Kimin payına ne düşeceği ise belli değil. Yine de tahmin yapmak mümkün. Mesela, petrol fiyatlarının birkaç yıl daha düşeceğini söylemek için kâhin olmaya gerek yok. Hatta Kazakistan Ekonomi Bakanlığı yaptığı hesaplamalara dayanarak 2009’un rakamını açıkladı bile: 25 dolar. Hesap hatası var mı bilinmez, ama mantık hatası yok. Geçen yıl varil fiyatı 100 doların üstünde olan petrol, bu yıl 50 dolara düşmüştü, krizin desteğiyle yolu Kazakların tahminine kadar açık!
Turizmcilerimiz ise başkalarının payının bize düşmesini bekliyor. Rekabet edemediğimiz İspanya, İtalya ve Yunanistan’a giden turistlerin kriz yüzünden Türkiye’ye kayacağı beklentisi, “her şey dahil” cenneti Türkiye’nin umudu mu, yoksa gerçeği mi hep birlikte göreceğiz, ama Türkiye’nin rakiplerinden ucuz kalacağı belli. Keza kruvaziyer yoluyla gelen turistlere yönelik tahminler de farklı değil. 2008’de bu yolla gelen 320 binin üzerinde turisti ağırlayan İzmir, 2009’da rakamı 400 bine taşımak için planlar yapıyor.

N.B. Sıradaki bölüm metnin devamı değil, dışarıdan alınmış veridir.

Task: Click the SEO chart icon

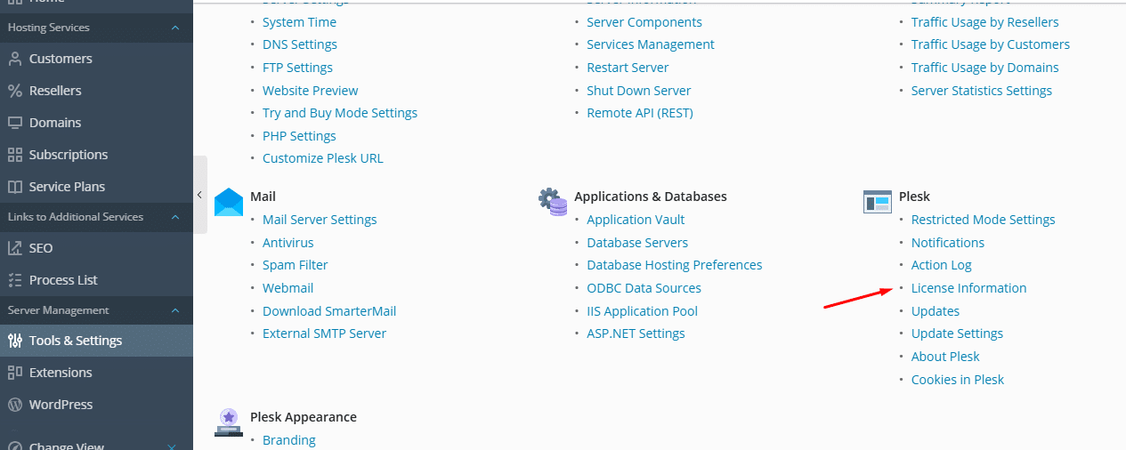Action: click(x=14, y=248)
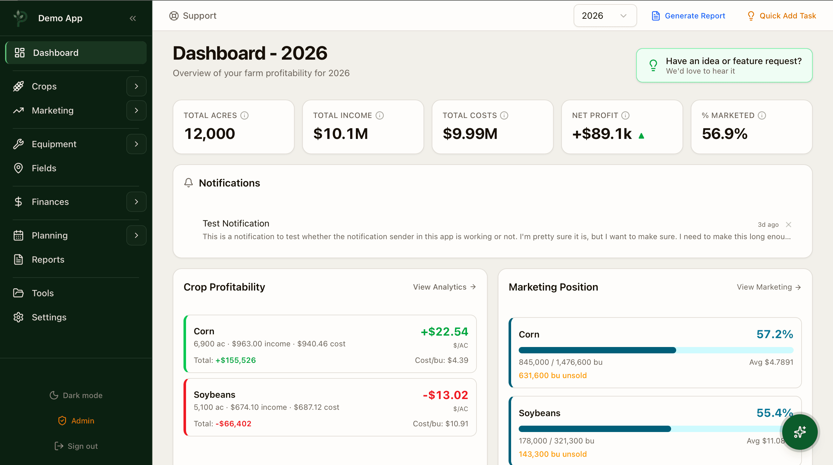Open the Support life-ring icon
The width and height of the screenshot is (833, 465).
[174, 16]
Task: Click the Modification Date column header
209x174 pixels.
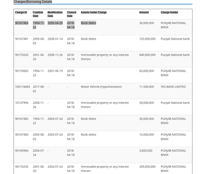Action: 55,14
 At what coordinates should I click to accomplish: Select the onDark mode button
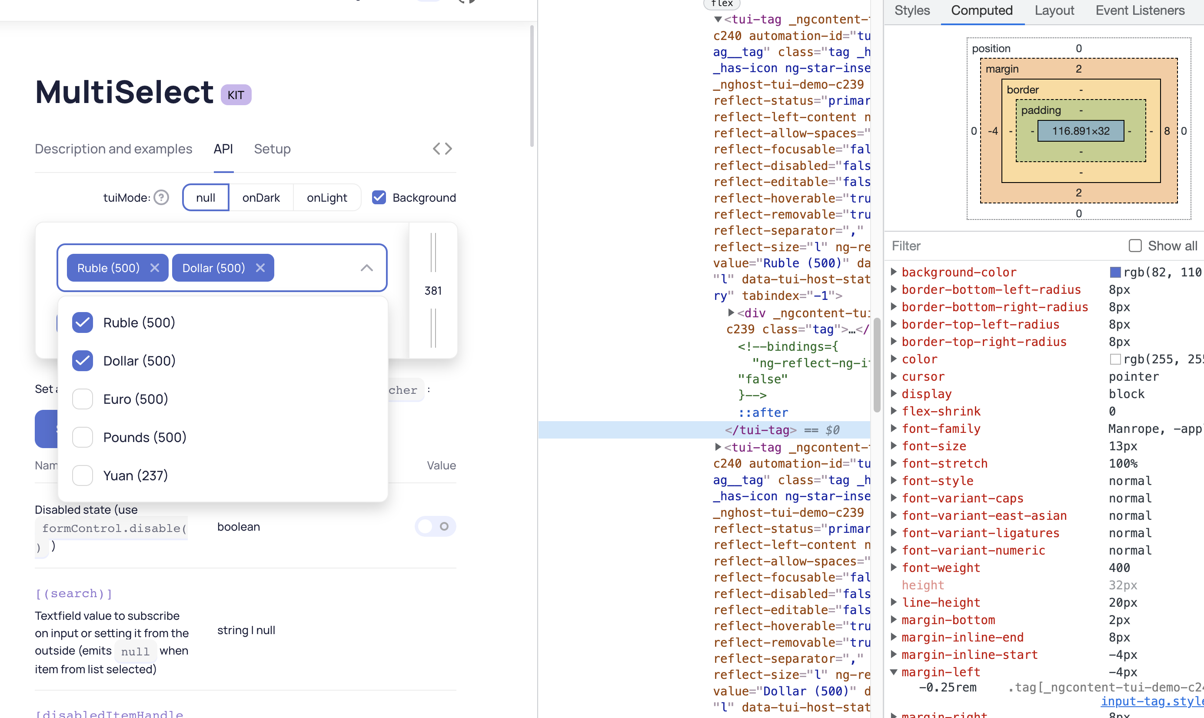261,197
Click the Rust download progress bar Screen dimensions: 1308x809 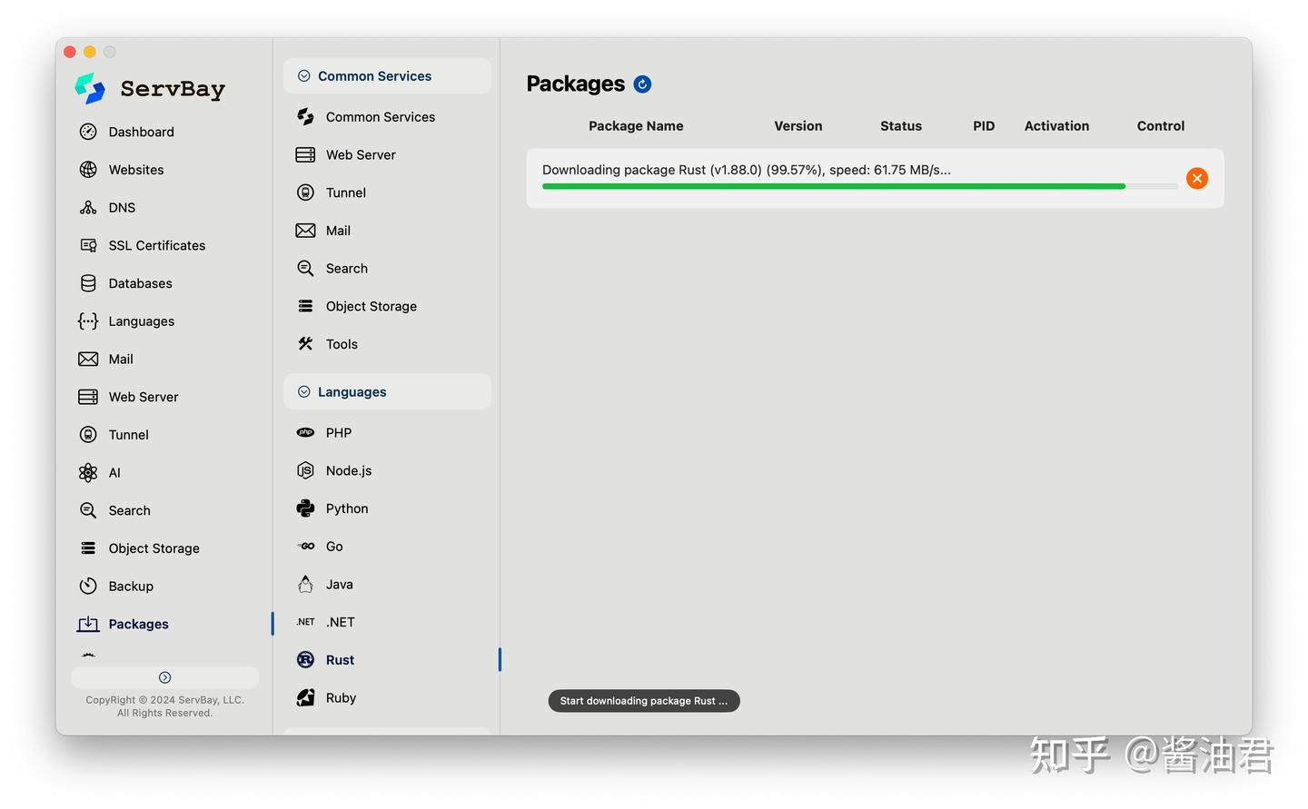click(x=860, y=186)
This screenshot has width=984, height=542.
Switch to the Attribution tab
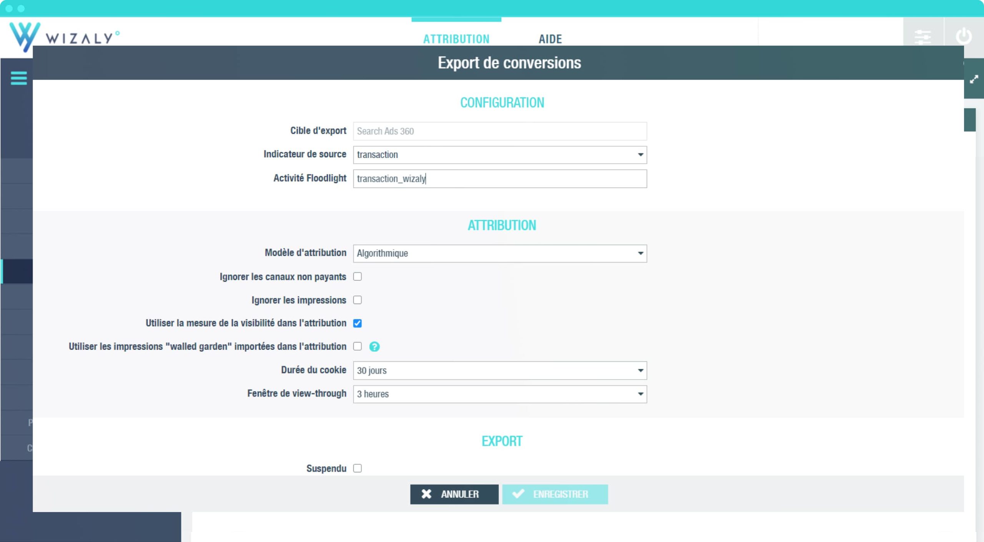click(456, 39)
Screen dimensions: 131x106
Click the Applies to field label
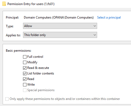point(13,35)
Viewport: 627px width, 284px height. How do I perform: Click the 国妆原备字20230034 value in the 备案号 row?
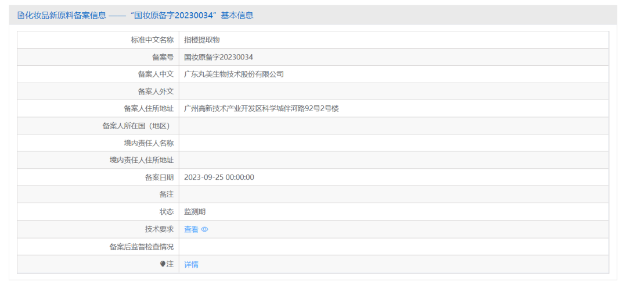(x=218, y=57)
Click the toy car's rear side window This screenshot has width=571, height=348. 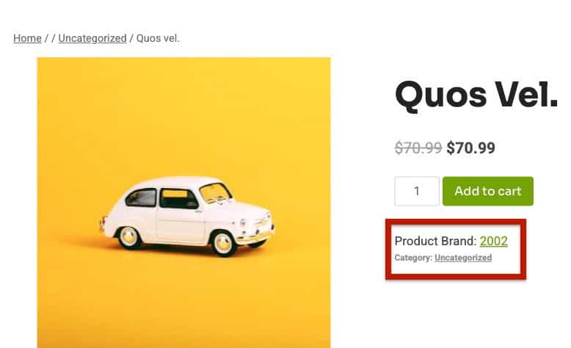coord(142,197)
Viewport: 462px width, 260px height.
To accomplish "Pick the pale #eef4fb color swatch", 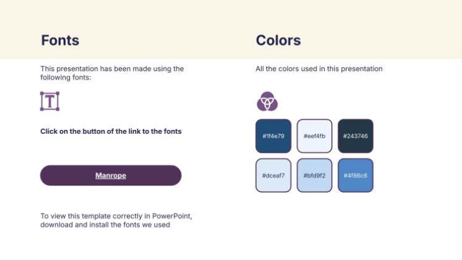I will (314, 136).
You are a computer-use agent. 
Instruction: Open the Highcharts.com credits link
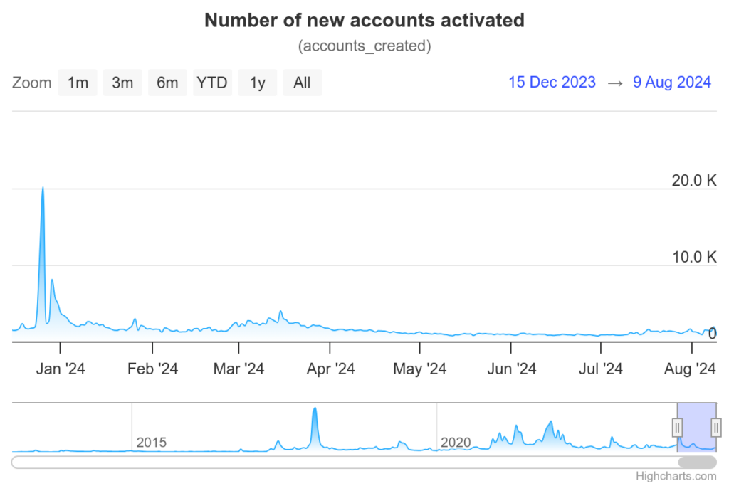[x=676, y=476]
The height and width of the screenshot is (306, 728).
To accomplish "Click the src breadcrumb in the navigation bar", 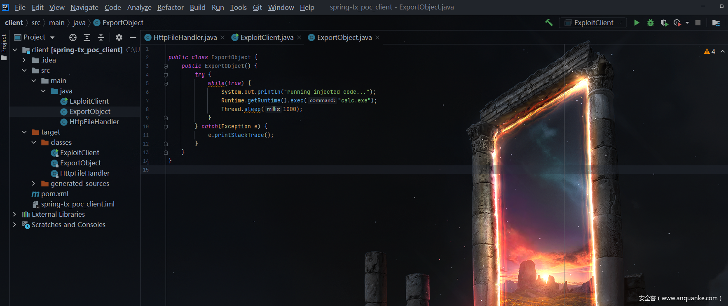I will 36,23.
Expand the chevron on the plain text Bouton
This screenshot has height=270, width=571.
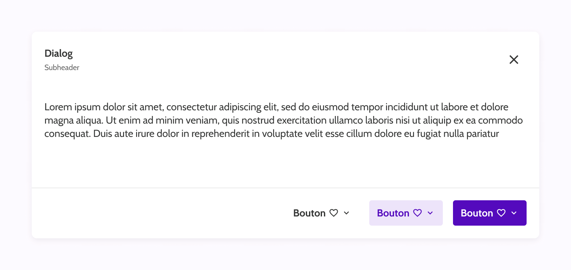[x=346, y=213]
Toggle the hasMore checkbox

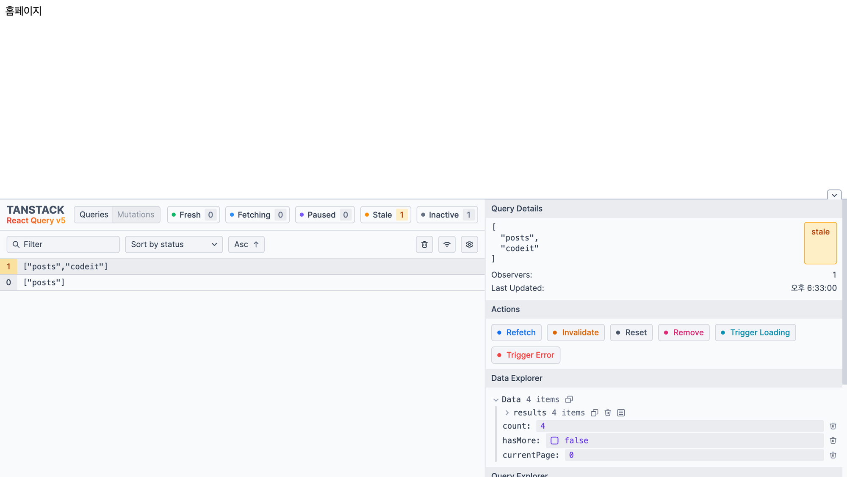click(x=554, y=441)
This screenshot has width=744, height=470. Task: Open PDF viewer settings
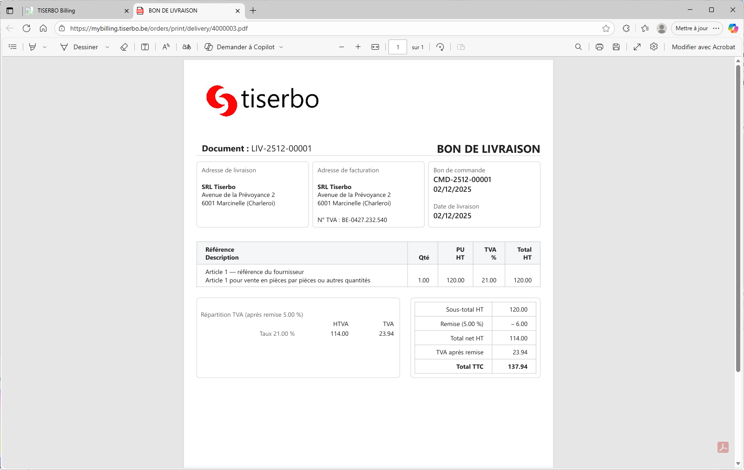pos(654,46)
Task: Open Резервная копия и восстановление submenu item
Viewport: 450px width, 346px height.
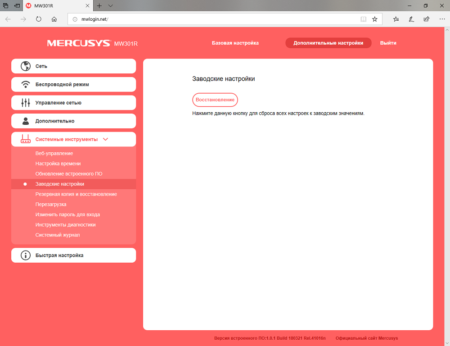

Ancak dışarıya dönük umutları ile  dışarıdan gelecek haberler biraz farklı ne yazık ki. Brüksel merkezli bir düşünce kuruluşu olan ICG, Türkiye ve Avrupa ilişkileriyle ilgili yeni hazırladığı raporda, Türkiye’nin AB ile yürüttüğü tam üyelik müzakerelerinin 2009’da askıya alınma ihtimalinin bulunduğunu vurguluyor.

2009’un sonunda rahatlama umudu
Her ne olursa olsun, 2009’un ilk ayları farklı olacaktır Türkiye’de. Mart ayı malum, yerel seçimler var, seçim gününe kadar krizin etkileri fazla ortaya çıkmasın diye uğraşacaktır hükümet. Senenin son ayları ise reel sektörün durgunluktan çıkmaya başlayacağı ya da bunun sinyallerinin görüleceği zamanlar. Bu tahmin, ABD ve Avrupa’da reel ekonomilerde yıl içinde düzelme eğilimi görüleceği, en az altı ay sonra bizim de onları izleyeceğimiz öngörüsüne dayanıyor.
Siyasetçisi, iktisatçısı, işvereni, beyaz ya da mavi yakalısıyla her toplum umut ediyor bu süreçte. Ama bir yandan da korkuyor, haklı olarak… Krizin uzun sürmesinden korkuyor, giderek daha yıkıcı olmasından korkuyor ama en önemlisi, krizden savaşla çıkmaktan korkuyor. 1929 Buhranı’nın sonrasında aşırı milliyetçiliğin yükselişini hatırlayanlar, krizden çıkışın savaş ekonomisiyle olduğunu da unutmadılar çünkü. Yine de iki kriz arasındaki farklılıklar hanesine yazacağız bunu. Çok eskiden söylendiği gibi: Böyle yazılsın, böyle olsun!